Siempre se ha escrito desde el centro, incluso aunque los escritores no sean de ahí. Rosario Castellanos es chapaneca, pero vivió toda su vida en el DF, como Juan Vicente Melo, Sergio Galindo o de Sergio Pitol. Lo que yo quería era contar el Veracruz que conozco y nunca he visto retratado en ningún libro. Veracruz es, como dirían ustedes, un lugar hortera de veraneo; las aguas del golfo no son bellas, es una zona gris donde va la gente pobre. Al mismo tiempo, es un lugar muy alegre, que recibe bien a los turistas y, por esto, muy querido. Para los que vivimos ahí, es mucho más que veraneo y diversión; es una realidad más compleja. La gente que vivimos en lugares donde hace calor todo el año tenemos una sensación de aburrimiento y de melancolía que alguien de fuera no puede entender. Para contar Veracruz tenía que hacerlo con la lengua que se habla allí.

**Desafíos:**
1. Enumera los escritores que el texto sobre Veracruz nombra como ejemplos de autores que vivieron en el DF.
2. Según el texto sobre Veracruz, ¿con qué lengua había que contar Veracruz?
3. Reproduce del texto sobre Veracruz el fragmento que va desde "Siempre se ha" hasta "se habla allí.", ambos incluidos.
Para resolver lo que se plantea, apóyate únicamente en el texto sobre Veracruz.

**Datos de origen:**

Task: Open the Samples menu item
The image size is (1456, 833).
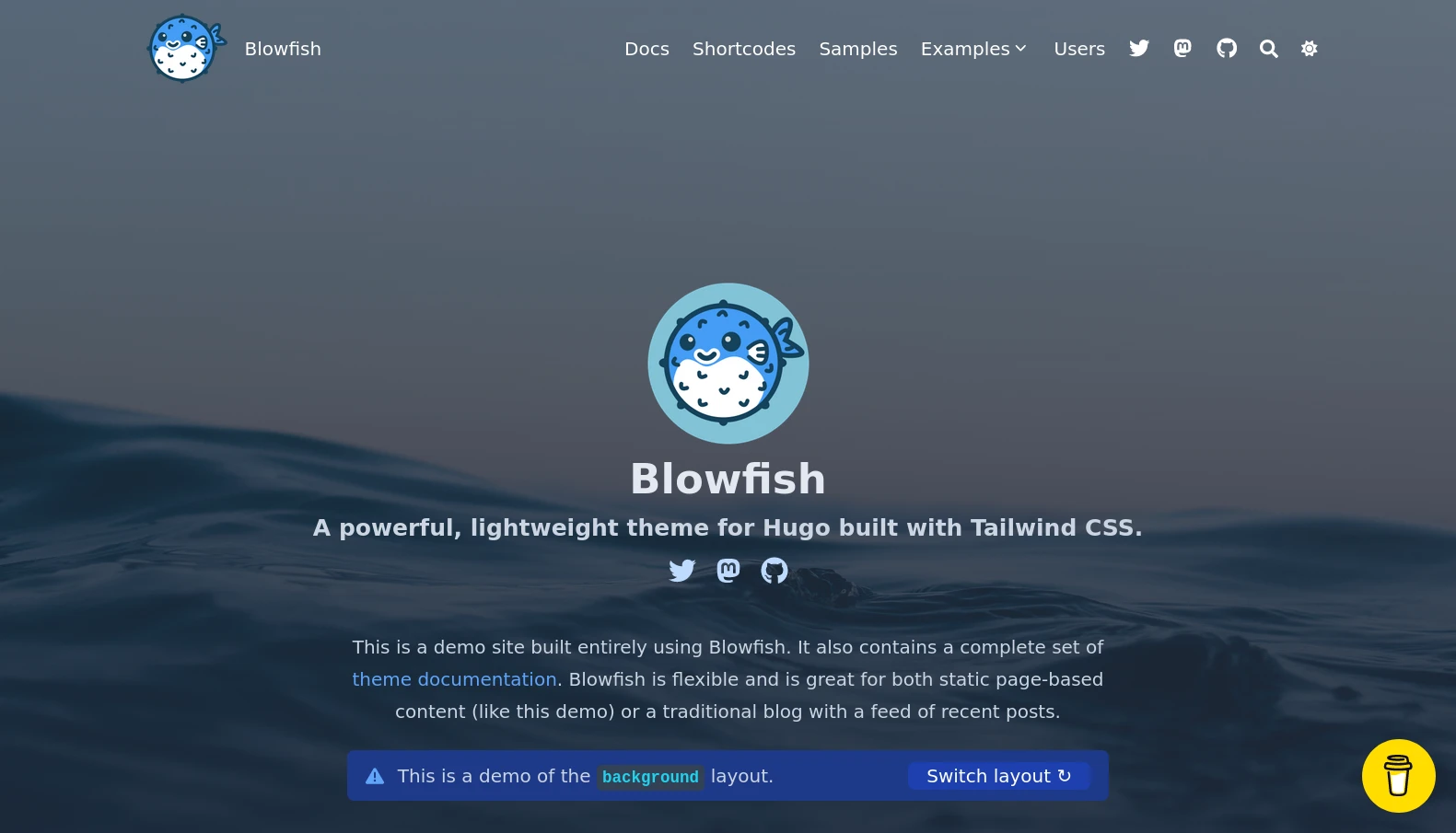Action: coord(858,49)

**Soluciones:**
1. Rosario Castellanos, Juan Vicente Melo, Sergio Galindo y Sergio Pitol.

2. Con la lengua que se habla allí.

3.
Siempre se ha escrito desde el centro, incluso aunque los escritores no sean de ahí. Rosario Castellanos es chapaneca, pero vivió toda su vida en el DF, como Juan Vicente Melo, Sergio Galindo o de Sergio Pitol. Lo que yo quería era contar el Veracruz que conozco y nunca he visto retratado en ningún libro. Veracruz es, como dirían ustedes, un lugar hortera de veraneo; las aguas del golfo no son bellas, es una zona gris donde va la gente pobre. Al mismo tiempo, es un lugar muy alegre, que recibe bien a los turistas y, por esto, muy querido. Para los que vivimos ahí, es mucho más que veraneo y diversión; es una realidad más compleja. La gente que vivimos en lugares donde hace calor todo el año tenemos una sensación de aburrimiento y de melancolía que alguien de fuera no puede entender. Para contar Veracruz tenía que hacerlo con la lengua que se habla allí.